Data on finding words and spots on a page:
━━━━━━━━━━━━━━━━━━━━

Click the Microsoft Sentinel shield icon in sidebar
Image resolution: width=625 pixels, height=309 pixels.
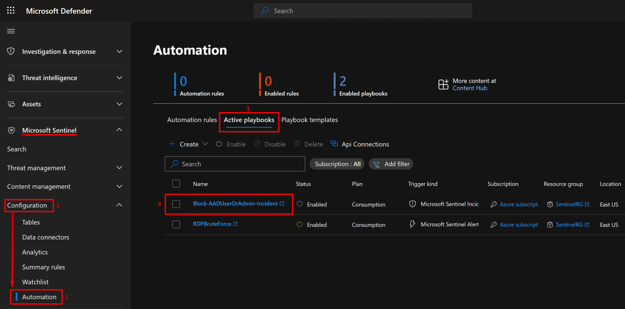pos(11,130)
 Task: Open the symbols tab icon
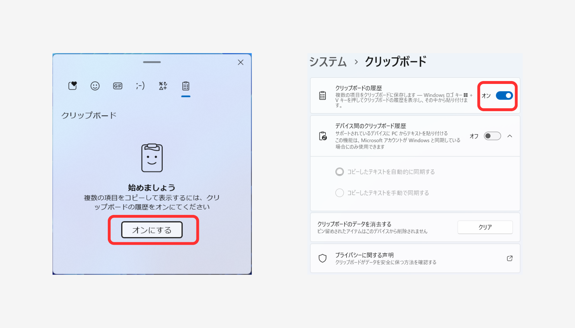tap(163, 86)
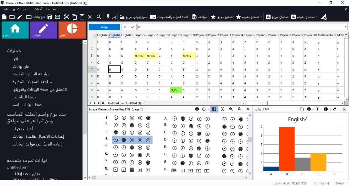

━━━━━━━━━━━━━━━━━━━━

**Exercise:** Set down every line of the data above word for word, leaving out the pictures.

**Exercise result:**
Click the Microsoft Sentinel shield icon in sidebar
Image resolution: width=625 pixels, height=309 pixels.
pos(11,130)
 Task: Open the symbols tab icon
tap(163, 86)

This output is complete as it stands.